> _AIM OF THE EXERCISE_
Your answer must be a word-for-word copy of the data.

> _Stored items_
▼

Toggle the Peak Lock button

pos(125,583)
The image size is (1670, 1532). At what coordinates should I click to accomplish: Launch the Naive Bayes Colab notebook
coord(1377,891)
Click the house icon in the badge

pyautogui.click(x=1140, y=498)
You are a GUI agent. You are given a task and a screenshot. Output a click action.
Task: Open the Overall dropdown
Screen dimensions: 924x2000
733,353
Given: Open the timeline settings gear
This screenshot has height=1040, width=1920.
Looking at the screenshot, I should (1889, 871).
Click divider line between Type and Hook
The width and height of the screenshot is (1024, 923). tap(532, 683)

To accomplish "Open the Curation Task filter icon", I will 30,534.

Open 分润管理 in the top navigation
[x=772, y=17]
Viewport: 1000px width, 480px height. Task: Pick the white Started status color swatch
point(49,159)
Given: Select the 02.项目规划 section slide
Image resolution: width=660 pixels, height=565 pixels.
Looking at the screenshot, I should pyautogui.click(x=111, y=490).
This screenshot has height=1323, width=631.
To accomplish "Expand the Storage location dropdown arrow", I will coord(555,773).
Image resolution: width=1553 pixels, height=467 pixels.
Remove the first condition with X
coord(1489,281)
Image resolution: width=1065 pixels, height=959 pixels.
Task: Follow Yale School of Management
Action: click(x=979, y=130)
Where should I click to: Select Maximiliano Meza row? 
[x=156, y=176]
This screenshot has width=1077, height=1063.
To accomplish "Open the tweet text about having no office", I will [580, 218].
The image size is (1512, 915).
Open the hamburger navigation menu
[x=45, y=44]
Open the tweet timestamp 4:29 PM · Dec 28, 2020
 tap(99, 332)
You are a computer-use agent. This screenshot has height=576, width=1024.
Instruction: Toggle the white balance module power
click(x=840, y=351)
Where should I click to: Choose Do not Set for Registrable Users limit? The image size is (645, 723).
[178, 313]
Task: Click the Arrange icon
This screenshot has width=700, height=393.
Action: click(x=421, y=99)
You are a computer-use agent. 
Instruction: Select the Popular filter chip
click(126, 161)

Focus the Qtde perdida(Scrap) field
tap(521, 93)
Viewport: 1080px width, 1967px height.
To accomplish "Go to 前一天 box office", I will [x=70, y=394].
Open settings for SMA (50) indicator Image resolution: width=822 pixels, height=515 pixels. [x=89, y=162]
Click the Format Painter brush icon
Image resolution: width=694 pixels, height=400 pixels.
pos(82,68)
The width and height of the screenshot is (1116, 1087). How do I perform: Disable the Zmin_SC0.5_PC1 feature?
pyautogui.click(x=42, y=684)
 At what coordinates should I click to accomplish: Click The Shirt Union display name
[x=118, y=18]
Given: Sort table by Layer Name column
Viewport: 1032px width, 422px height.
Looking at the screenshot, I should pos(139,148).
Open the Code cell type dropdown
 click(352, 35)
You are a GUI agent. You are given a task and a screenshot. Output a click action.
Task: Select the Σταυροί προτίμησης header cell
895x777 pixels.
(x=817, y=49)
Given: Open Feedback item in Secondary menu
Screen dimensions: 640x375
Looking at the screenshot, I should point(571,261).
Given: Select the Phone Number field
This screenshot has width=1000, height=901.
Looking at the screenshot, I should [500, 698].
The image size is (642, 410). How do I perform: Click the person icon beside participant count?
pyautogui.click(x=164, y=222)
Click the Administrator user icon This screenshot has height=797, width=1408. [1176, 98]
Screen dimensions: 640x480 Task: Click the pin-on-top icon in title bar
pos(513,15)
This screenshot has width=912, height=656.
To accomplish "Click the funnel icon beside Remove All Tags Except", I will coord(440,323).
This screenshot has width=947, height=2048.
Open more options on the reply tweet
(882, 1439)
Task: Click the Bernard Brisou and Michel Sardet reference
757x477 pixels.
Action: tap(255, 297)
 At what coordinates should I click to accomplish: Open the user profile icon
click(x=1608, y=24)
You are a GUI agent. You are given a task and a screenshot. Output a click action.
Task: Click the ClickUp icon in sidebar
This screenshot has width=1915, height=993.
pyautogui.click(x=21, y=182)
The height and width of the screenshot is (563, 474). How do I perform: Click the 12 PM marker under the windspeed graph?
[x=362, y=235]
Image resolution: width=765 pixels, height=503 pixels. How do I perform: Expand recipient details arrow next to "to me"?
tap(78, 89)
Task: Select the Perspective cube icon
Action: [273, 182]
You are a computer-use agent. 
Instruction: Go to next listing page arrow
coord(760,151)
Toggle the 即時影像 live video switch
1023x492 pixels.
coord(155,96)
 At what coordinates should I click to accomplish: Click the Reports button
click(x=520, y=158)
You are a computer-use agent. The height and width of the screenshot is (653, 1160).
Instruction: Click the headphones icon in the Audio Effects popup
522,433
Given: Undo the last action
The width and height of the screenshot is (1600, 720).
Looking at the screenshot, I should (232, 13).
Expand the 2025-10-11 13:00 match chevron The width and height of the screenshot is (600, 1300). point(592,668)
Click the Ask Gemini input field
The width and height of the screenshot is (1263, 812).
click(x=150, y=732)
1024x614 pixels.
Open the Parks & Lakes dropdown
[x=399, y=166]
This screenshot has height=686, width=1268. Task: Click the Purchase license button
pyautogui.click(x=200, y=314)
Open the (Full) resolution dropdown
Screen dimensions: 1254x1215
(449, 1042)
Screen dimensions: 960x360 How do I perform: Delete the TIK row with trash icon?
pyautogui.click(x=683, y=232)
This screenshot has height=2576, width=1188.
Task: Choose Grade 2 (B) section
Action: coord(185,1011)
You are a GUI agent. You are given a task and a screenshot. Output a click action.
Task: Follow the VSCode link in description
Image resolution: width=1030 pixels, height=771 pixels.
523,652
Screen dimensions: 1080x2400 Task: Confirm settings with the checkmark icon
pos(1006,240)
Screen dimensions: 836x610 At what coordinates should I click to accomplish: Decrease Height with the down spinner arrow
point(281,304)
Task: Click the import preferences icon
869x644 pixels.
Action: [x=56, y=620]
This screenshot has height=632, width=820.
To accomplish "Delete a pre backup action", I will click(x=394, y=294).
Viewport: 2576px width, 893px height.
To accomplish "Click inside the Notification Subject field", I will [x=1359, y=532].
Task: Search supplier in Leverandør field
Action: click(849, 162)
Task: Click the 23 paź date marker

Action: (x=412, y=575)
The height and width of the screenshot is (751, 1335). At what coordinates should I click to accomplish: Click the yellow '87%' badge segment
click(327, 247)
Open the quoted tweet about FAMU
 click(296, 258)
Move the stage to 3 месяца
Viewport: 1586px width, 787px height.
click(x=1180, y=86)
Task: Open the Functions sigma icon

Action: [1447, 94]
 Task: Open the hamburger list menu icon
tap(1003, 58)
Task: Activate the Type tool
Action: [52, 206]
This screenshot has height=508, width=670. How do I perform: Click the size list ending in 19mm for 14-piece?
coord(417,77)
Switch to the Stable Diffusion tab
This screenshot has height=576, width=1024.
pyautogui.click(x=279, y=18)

▲

> _WORKED SOLUTION_
Toggle the Peak Lock button

pos(125,583)
The image size is (1670, 1532). At what coordinates should I click to accomplish: Launch the Naive Bayes Colab notebook
coord(1377,891)
Click the house icon in the badge

pyautogui.click(x=1140, y=498)
You are a GUI agent. You are given a task and a screenshot. Output a click action.
Task: Open the Overall dropdown
Screen dimensions: 924x2000
733,353
Given: Open the timeline settings gear
This screenshot has height=1040, width=1920.
Looking at the screenshot, I should (1889, 871).
Click divider line between Type and Hook
The width and height of the screenshot is (1024, 923). tap(532, 683)

To accomplish "Open the Curation Task filter icon", I will 30,534.

Open 分润管理 in the top navigation
[x=772, y=17]
Viewport: 1000px width, 480px height. Task: Pick the white Started status color swatch
point(49,159)
Given: Select the 02.项目规划 section slide
Image resolution: width=660 pixels, height=565 pixels.
Looking at the screenshot, I should pyautogui.click(x=111, y=490).
This screenshot has height=1323, width=631.
To accomplish "Expand the Storage location dropdown arrow", I will coord(555,773).
Image resolution: width=1553 pixels, height=467 pixels.
Remove the first condition with X
coord(1489,281)
Image resolution: width=1065 pixels, height=959 pixels.
Task: Follow Yale School of Management
Action: click(x=979, y=130)
Where should I click to: Select Maximiliano Meza row? 
[x=156, y=176]
This screenshot has width=1077, height=1063.
To accomplish "Open the tweet text about having no office", I will [580, 218].
The image size is (1512, 915).
Open the hamburger navigation menu
[x=45, y=44]
Open the tweet timestamp 4:29 PM · Dec 28, 2020
 tap(99, 332)
You are a computer-use agent. This screenshot has height=576, width=1024.
Instruction: Toggle the white balance module power
click(x=840, y=351)
Where should I click to: Choose Do not Set for Registrable Users limit? The image size is (645, 723).
[178, 313]
Task: Click the Arrange icon
This screenshot has width=700, height=393.
Action: click(x=421, y=99)
You are a computer-use agent. 
Instruction: Select the Popular filter chip
click(126, 161)

Focus the Qtde perdida(Scrap) field
tap(521, 93)
Viewport: 1080px width, 1967px height.
To accomplish "Go to 前一天 box office", I will [x=70, y=394].
Open settings for SMA (50) indicator Image resolution: width=822 pixels, height=515 pixels. [x=89, y=162]
Click the Format Painter brush icon
Image resolution: width=694 pixels, height=400 pixels.
pos(82,68)
The width and height of the screenshot is (1116, 1087). How do I perform: Disable the Zmin_SC0.5_PC1 feature?
pyautogui.click(x=42, y=684)
 At what coordinates should I click to accomplish: Click The Shirt Union display name
[x=118, y=18]
Given: Sort table by Layer Name column
Viewport: 1032px width, 422px height.
Looking at the screenshot, I should pos(139,148).
Open the Code cell type dropdown
 click(352, 35)
You are a GUI agent. You are given a task and a screenshot. Output a click action.
Task: Select the Σταυροί προτίμησης header cell
895x777 pixels.
(x=817, y=49)
Given: Open Feedback item in Secondary menu
Screen dimensions: 640x375
Looking at the screenshot, I should point(571,261).
Given: Select the Phone Number field
This screenshot has width=1000, height=901.
Looking at the screenshot, I should [500, 698].
The image size is (642, 410). How do I perform: Click the person icon beside participant count?
pyautogui.click(x=164, y=222)
Click the Administrator user icon This screenshot has height=797, width=1408. [1176, 98]
Screen dimensions: 640x480 Task: Click the pin-on-top icon in title bar
pos(513,15)
This screenshot has width=912, height=656.
To accomplish "Click the funnel icon beside Remove All Tags Except", I will coord(440,323).
This screenshot has width=947, height=2048.
Open more options on the reply tweet
(882, 1439)
Task: Click the Bernard Brisou and Michel Sardet reference
757x477 pixels.
Action: tap(255, 297)
 At what coordinates should I click to accomplish: Open the user profile icon
click(x=1608, y=24)
You are a GUI agent. You are given a task and a screenshot. Output a click action.
Task: Click the ClickUp icon in sidebar
This screenshot has width=1915, height=993.
pyautogui.click(x=21, y=182)
The height and width of the screenshot is (563, 474). How do I perform: Click the 12 PM marker under the windspeed graph?
[x=362, y=235]
Image resolution: width=765 pixels, height=503 pixels. How do I perform: Expand recipient details arrow next to "to me"?
tap(78, 89)
Task: Select the Perspective cube icon
Action: [273, 182]
You are a computer-use agent. 
Instruction: Go to next listing page arrow
coord(760,151)
Toggle the 即時影像 live video switch
1023x492 pixels.
coord(155,96)
 At what coordinates should I click to accomplish: Click the Reports button
click(x=520, y=158)
You are a computer-use agent. The height and width of the screenshot is (653, 1160).
Instruction: Click the headphones icon in the Audio Effects popup
522,433
Given: Undo the last action
The width and height of the screenshot is (1600, 720).
Looking at the screenshot, I should (232, 13).
Expand the 2025-10-11 13:00 match chevron The width and height of the screenshot is (600, 1300). point(592,668)
Click the Ask Gemini input field
The width and height of the screenshot is (1263, 812).
click(x=150, y=732)
1024x614 pixels.
Open the Parks & Lakes dropdown
[x=399, y=166]
This screenshot has height=686, width=1268. Task: Click the Purchase license button
pyautogui.click(x=200, y=314)
Open the (Full) resolution dropdown
Screen dimensions: 1254x1215
(449, 1042)
Screen dimensions: 960x360 How do I perform: Delete the TIK row with trash icon?
pyautogui.click(x=683, y=232)
This screenshot has height=2576, width=1188.
Task: Choose Grade 2 (B) section
Action: coord(185,1011)
You are a GUI agent. You are given a task and a screenshot. Output a click action.
Task: Follow the VSCode link in description
Image resolution: width=1030 pixels, height=771 pixels.
523,652
Screen dimensions: 1080x2400 Task: Confirm settings with the checkmark icon
pos(1006,240)
Screen dimensions: 836x610 At what coordinates should I click to accomplish: Decrease Height with the down spinner arrow
point(281,304)
Task: Click the import preferences icon
869x644 pixels.
Action: [x=56, y=620]
This screenshot has height=632, width=820.
To accomplish "Delete a pre backup action", I will click(x=394, y=294).
Viewport: 2576px width, 893px height.
To accomplish "Click inside the Notification Subject field", I will [x=1359, y=532].
Task: Search supplier in Leverandør field
Action: click(849, 162)
Task: Click the 23 paź date marker

Action: (x=412, y=575)
The height and width of the screenshot is (751, 1335). At what coordinates should I click to accomplish: Click the yellow '87%' badge segment
click(327, 247)
Open the quoted tweet about FAMU
 click(296, 258)
Move the stage to 3 месяца
Viewport: 1586px width, 787px height.
click(x=1180, y=86)
Task: Open the Functions sigma icon

Action: [1447, 94]
 Task: Open the hamburger list menu icon
tap(1003, 58)
Task: Activate the Type tool
Action: [52, 206]
This screenshot has height=508, width=670. How do I perform: Click the size list ending in 19mm for 14-piece?
coord(417,77)
Switch to the Stable Diffusion tab
This screenshot has height=576, width=1024.
pyautogui.click(x=279, y=18)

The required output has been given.